Objectives Endometrial cancer (EC) represents the most common gynecological cancer mostly diagnosed at stage I. Sentinel lymph node (SLN) arised as a valuable option to lymph node dissection. We aim to determine negative predictive value (NPV),overall and bilateral detection rates of SLN in EC stage I.

Methods This was a cross-sectional prospective study including 38 patients with EC stage I treated at Salah Azaiz Institute over a period of 34 months from March 2018 to January 2021.

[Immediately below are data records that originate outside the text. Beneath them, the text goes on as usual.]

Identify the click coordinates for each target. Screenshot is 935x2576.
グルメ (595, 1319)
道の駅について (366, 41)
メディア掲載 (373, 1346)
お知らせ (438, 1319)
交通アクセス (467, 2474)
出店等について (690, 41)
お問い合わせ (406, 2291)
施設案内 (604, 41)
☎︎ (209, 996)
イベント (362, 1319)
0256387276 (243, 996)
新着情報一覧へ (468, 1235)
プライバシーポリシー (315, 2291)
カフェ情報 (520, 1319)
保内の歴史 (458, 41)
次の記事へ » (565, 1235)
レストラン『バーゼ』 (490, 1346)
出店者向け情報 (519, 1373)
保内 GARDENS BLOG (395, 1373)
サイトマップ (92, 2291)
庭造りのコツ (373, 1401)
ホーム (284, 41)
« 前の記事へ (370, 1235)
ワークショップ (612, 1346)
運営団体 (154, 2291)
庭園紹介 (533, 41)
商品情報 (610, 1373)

Results Endometrioid adenocarcinoma was reported in 89% of cases. The pelvic MRI showed IA and IB stages in 58% and 42% of cases, respectively.The detection techniques were combined (48%), colorimetric (34%) and radioisotope (18%). Lymphoscintigraphy was conducted in 66% of women demonstrating overall, bilateral and failed detection rates of 92%, 24% and 8%, respectively. The overall, bilateral and failed intra-operative detection rates were of 76%, 37% and 24% respectively. A micrometastasis (1%) was noted among a total of 87 SLNs. False negative rate (FNR) and NPV were of 0% and 100%.Factors affecting overall detection wereinitial histologic grade (p=0.01) and tumor size on MRI (p=0.04). Final histologic grade 1 (p=0.005), 2 (p=0.002) and myometrial invasion (p=0.04) were also significant contributors.No significant factors affecting bilateral detection were set.

Conclusions FNR and NPV were of 0% and 100% similarly to previous results through literature. We aim to continue this promising protocol toward including more patients that may helps us improve our overall and bilateral detection rates.